Only one stretch of the data below is wanted: the lines starting at the one with "7 旋律短音階 (169, 327)" and ending at the one with "[1 toevoegen] (1016, 553)", both included, given again exactly.

- [Data supplied]:
[Start of Attachment]

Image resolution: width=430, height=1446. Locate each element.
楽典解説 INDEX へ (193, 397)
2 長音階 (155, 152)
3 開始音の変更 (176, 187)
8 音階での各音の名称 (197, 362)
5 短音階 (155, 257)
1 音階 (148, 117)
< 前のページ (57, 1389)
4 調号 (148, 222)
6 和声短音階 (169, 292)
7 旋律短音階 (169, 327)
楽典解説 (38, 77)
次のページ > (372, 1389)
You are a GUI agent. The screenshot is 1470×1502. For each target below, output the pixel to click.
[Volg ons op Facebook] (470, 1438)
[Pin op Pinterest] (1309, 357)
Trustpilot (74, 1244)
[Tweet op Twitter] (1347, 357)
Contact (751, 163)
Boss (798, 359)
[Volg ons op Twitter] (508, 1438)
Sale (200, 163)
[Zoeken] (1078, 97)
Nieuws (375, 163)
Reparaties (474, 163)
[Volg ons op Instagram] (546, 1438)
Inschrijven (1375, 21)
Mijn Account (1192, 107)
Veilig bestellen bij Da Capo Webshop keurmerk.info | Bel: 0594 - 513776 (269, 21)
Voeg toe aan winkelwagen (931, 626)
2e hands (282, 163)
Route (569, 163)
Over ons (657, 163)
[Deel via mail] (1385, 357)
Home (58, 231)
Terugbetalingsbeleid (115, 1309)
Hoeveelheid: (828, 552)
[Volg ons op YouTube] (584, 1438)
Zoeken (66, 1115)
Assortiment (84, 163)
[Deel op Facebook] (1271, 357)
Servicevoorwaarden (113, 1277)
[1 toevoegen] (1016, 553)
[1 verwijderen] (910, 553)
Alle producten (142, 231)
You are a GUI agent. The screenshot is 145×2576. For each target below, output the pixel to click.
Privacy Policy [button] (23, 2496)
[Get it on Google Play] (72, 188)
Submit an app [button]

[End of Attachment]

- [Task result]:
7 旋律短音階 (169, 327)
楽典解説 (38, 77)
次のページ > (372, 1389)
You are a GUI agent. The screenshot is 1470×1502. For each target below, output the pixel to click.
[Volg ons op Facebook] (470, 1438)
[Pin op Pinterest] (1309, 357)
Trustpilot (74, 1244)
[Tweet op Twitter] (1347, 357)
Contact (751, 163)
Boss (798, 359)
[Volg ons op Twitter] (508, 1438)
Sale (200, 163)
[Zoeken] (1078, 97)
Nieuws (375, 163)
Reparaties (474, 163)
[Volg ons op Instagram] (546, 1438)
Inschrijven (1375, 21)
Mijn Account (1192, 107)
Veilig bestellen bij Da Capo Webshop keurmerk.info | Bel: 0594 - 513776 (269, 21)
Voeg toe aan winkelwagen (931, 626)
2e hands (282, 163)
Route (569, 163)
Over ons (657, 163)
[Deel via mail] (1385, 357)
Home (58, 231)
Terugbetalingsbeleid (115, 1309)
Hoeveelheid: (828, 552)
[Volg ons op YouTube] (584, 1438)
Zoeken (66, 1115)
Assortiment (84, 163)
[Deel op Facebook] (1271, 357)
Servicevoorwaarden (113, 1277)
[1 toevoegen] (1016, 553)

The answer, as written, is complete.